[READING PASSAGE]
►

Read PDF to Text using Google Apps Script Drive V3 Service

Simplifying Google Apps Script to Convert PDF to Text

please note Google’s OCR can read the text. The quality of the OCR results can vary based on the PDF content, such as images or scanned documents.

You need to enable Drive Service V3

https://developers.google.com/apps-script/advanced/drive

In this blog post, we’ll explore how to use Google Apps Script to convert a PDF into a text file using Optical Character Recognition (OCR) and Google Drive’s capabilities. This script provides a practical solution for those needing to extract text from PDFs stored in Google Drive, making it usable for tasks like data processing or content migration.

Overview of the Solution

The script leverages Google Drive’s OCR feature to convert a PDF into a Google Document, from which text can then be extracted and saved as a text file. This process involves:

  1. Converting the PDF to a Google Document using OCR.
  2. Extracting text from the created Google Document.
  3. Saving the extracted text as a plain text file in Google Drive.
  4. Cleaning up by deleting the temporary Google Document.

Prerequisites

Before implementing the script, ensure that the Google Drive API is enabled in your Google Apps Script environment:

  • Go to your Apps Script project.
  • Click on Services and add the Google Drive API.

◄

[TASK SET]
A - In the guide on converting PDF to text with Apps Script, what is the last step of the process?
B - Extend the guide on converting PDF to text with Apps Script, picking up right after its final line.
The material after this text isn't needed for anything here.

[RECORDED INFORMATION]
►

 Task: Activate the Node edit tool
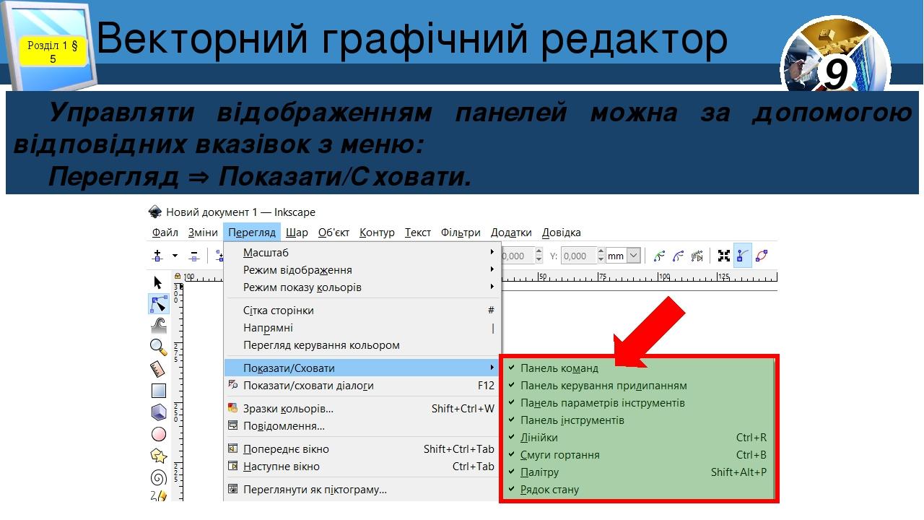159,304
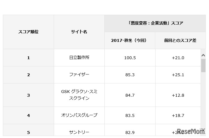
Task: Click the サントリー site name
Action: [x=79, y=132]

◄

[ANSWER LIST]
A - Cleaning up by deleting the temporary Google Document.

B -
The Simplified Script

Below is a streamlined version of the script, focused on clarity and brevity:

function convertPDFToText() {
const fileId = 'YOUR_PDF_FILE_ID_HERE'; // Replace with your PDF file ID
const ocrLanguage = 'en'; // Set OCR language to English

// Convert PDF to Google Doc using OCR
const pdfBlob = DriveApp.getFileById(fileId).getBlob();
const doc = Drive.Files.create({
name: pdfBlob.getName().replace(/\.pdf$/, ''),
mimeType: MimeType.GOOGLE_DOCS
}, pdfBlob, {
ocr: true,
ocrLanguage: ocrLanguage
});

// Extract text and save as a text file
const text = DocumentApp.openById(doc.id).getBody().getText();
DriveApp.createFile(doc.name + '.txt', text, MimeType.PLAIN_TEXT);

// Delete the temporary Google Doc
DriveApp.getFileById(doc.id).setTrashed(true);

return text;
}

Explanation of the Script

  1. Convert PDF to Google Doc: The script starts by obtaining the blob of the PDF file using its file ID. It then creates a new Google Document from this blob using OCR. The document name is derived by removing the .pdf extension from the original file name.
  2. Extract Text: Once the Google Document is created, the script opens this document and extracts its text content.
  3. Save Text as a File: The extracted text is saved into a new text file in Google Drive. The file name is set as the original document name with a .txt extension added.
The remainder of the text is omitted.